La soledad en la vejez

 

 

 

La escritora española Carmen Martín Gaite refleja bien en el anterior fragmento la necesidad de las personas de vivir en comunidad como elemento imprescindible para el bienestar emocional. Y a pesar de que esto es un concepto extendido a nivel social, en la actualidad el sentimiento de soledad se ha llegado a convertir en un problema que afecta a un porcentaje elevado de personas y más específicamente de personas mayores.

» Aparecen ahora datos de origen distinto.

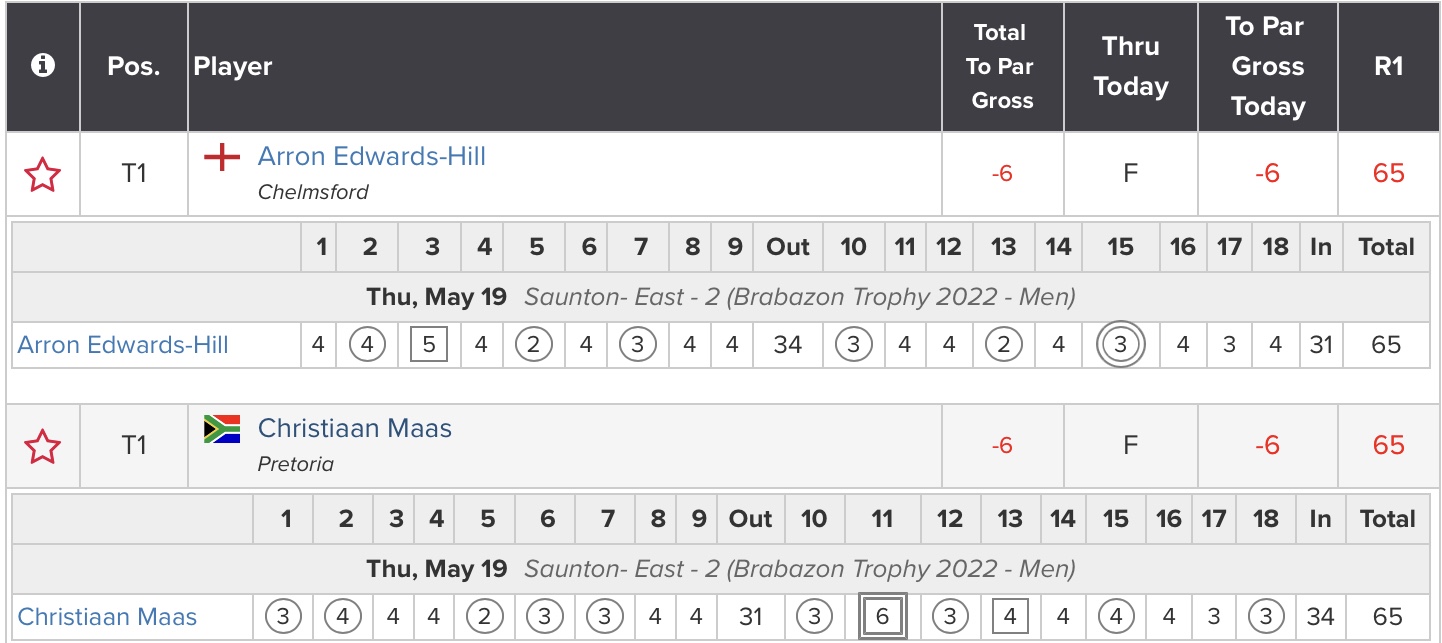
Task: Click Arron Edwards-Hill name in scorecard row
Action: (123, 345)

Desde pequeños, las personas creamos vínculos afectivos con las personas de nuestro entorno  con el fin de comunicarnos con ellos y de este modo atender no solo nuestras necesidades básicas (alimentación, aseo…) sino también nuestras necesidades emocionales y de realización personal y social. En concreto, la participación social de las personas en diferentes actividades comunitarias previene el aislamiento al fortalecer las redes de apoyo y al sentirse integrados como parte de la sociedad. Esto es sencillo en algunas etapas de nuestra vida pero se va complicando a medida que envejecemos, puesto que, de pequeños al vernos “forzados” a estar en comunidad (colegios, actividades extraescolares, campamentos, clubs….)solemos crear vínculos facilitados por la exposición diaria con personas con las que compartimos dichas actividades, mientras que al ir creciendo, con el aumento de responsabilidades, muchas personas dejan de participar en actividades sociales y de ocio y por tanto van cerrando sus círculos de contacto. Este constituye uno de los motivos por los cuales las personas van perdiendo contactos y aislándose al envejecer convirtiendo esta situación en un problema de salud pública que debemos prevenir fomentando la participación y la convivencia intergeneracional.

 

 

Por tanto, el primer punto clave se encuentra en el compromiso activo con actividades que impliquen entornos sociales (talleres de actividades, centros socioculturales, clubs de lectura, grupos relacionados con aficiones como la pesca, la costura, los deportes, los debates o cualquier afición personal comunitaria) que permiten ampliar y mantener los vínculos afectivos con otras personas y establecer relaciones clave para protegerse del sentimiento de soledad y no aislarse.

 

El segundo punto clave a intervenir es el relacionado con el cambio de los modelos de convivencia familiar que han generado que el número de personas mayores que viven solas sea cada vez mayor, buscando la autonomía y la intimidad que proporciona “estar solos” pero con el problema de que en ocasiones esto se transforma en “sentirse solos”. Con esto queremos resaltar la diferencia entre la soledad elegida y la soledad sufrida, ya que los perjuicios no se deben al hecho de vivir solos, quien física y socioeconómicamente pueda permitírselo, sino al hecho de que con el declive orgánico paulatino característico de la vejez  es necesario poder contar con una red de apoyo, siendo esto de especial importancia para todos aquellos casos de personas que además estén cuidando de algún familiar enfermo.

 

 

A modo de conclusión es importante entender que no todas las personas son iguales, ni tienen los mismos intereses, por eso no hay una solución mágica para prevenir la soledad más que el simple hecho de que cada uno se implique en las actividades SOCIALES que le interesen. Es decir, no todo el mundo va a querer participar en un club de lectura, pero es que la clave no es la lectura sino el concepto de club, un espacio en el que relacionarnos con otras personas, establecer vínculos sociales de calidad y ser felices.